Dein Leiden ist zu Ende. Oft frage ich mich, wie lange ich diesen leidvollen Zustand der Uneinigkeit mit der Kirche noch aushalten kann und muss. Und du kennst meine Mutlosigkeit und die Versuchung, mich der Kirche zu entfremden, kirchenfeindlichen Medienberichten nur allzu gern Glauben zu schenken und gegen kirchliche Amtsträger mitzuschimpfen. Verzeih mir mein mangelndes Vertrauen in deine Treue, die auch mich nie vergisst und mir immer wieder die nötige Kraft spenden wird, durchzuhalten im täglichen Gebet, in
der Treue zu dir und der Kirche, die als dein geheimnisvoller Leib auch heute noch an vielen Stellen heftig blutet!

14. Jesus wird ins Grab gelegt

Dein heiliger Leib ruht im Grab, der Auferstehung entgegen.
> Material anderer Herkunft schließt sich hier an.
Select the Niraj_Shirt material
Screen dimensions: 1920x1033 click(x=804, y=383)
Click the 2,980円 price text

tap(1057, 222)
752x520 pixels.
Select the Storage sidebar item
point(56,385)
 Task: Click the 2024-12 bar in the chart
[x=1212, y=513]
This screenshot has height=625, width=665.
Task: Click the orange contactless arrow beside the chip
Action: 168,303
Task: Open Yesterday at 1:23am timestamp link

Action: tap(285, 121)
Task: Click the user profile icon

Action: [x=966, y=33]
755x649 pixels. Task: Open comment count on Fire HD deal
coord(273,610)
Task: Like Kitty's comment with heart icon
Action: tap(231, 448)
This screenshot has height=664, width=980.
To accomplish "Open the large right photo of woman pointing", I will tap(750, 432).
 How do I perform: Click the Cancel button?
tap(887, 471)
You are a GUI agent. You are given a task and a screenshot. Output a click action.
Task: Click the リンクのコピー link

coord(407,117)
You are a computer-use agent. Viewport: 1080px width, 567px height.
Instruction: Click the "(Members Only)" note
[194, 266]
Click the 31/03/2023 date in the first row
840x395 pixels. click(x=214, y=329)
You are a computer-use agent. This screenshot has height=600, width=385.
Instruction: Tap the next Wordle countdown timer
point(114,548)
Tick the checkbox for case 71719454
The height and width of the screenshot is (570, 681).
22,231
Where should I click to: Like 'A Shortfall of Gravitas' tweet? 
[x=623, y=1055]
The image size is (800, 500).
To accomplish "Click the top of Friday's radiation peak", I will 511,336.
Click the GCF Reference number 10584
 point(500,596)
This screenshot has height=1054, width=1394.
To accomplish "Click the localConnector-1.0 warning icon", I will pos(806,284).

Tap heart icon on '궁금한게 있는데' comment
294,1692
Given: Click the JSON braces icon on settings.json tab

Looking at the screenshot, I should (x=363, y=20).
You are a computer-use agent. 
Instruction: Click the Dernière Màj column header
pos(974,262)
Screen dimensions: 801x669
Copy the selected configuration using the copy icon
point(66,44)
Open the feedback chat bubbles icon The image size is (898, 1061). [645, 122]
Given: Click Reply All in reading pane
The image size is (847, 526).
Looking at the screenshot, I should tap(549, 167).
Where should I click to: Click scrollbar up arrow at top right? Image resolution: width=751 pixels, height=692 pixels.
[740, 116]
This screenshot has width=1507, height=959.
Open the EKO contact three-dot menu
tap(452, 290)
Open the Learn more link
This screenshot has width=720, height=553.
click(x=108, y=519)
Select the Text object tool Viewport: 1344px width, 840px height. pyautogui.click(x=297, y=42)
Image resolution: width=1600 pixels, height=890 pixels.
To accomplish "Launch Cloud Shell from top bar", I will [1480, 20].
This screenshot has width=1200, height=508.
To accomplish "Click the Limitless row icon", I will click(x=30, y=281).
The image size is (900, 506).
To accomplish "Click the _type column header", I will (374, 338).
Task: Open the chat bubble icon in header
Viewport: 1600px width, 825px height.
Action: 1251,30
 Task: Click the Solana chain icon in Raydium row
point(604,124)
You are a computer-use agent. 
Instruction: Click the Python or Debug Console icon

Schon in diesem Leben gönnst du mir immer wieder Zeiten des inneren Ausruhens, welche mich ahnen lassen, dass auch ich allmählich dem Ende allen Leidens entgegen gehe. Wie für dich der Ostermorgen naht, hast du auch mir Auferstehung und ewige Freude bei dir und in dir verheißen, welche in keinem Verhältnis zu meinen irdischen Leiden stehen wird. Darauf darf ich mich freuen, und in dieser Hoffnung lass mich von Herzen mit dir auf dem Ölberg sprechen: Nicht wie ich will, sondern wie DU willst!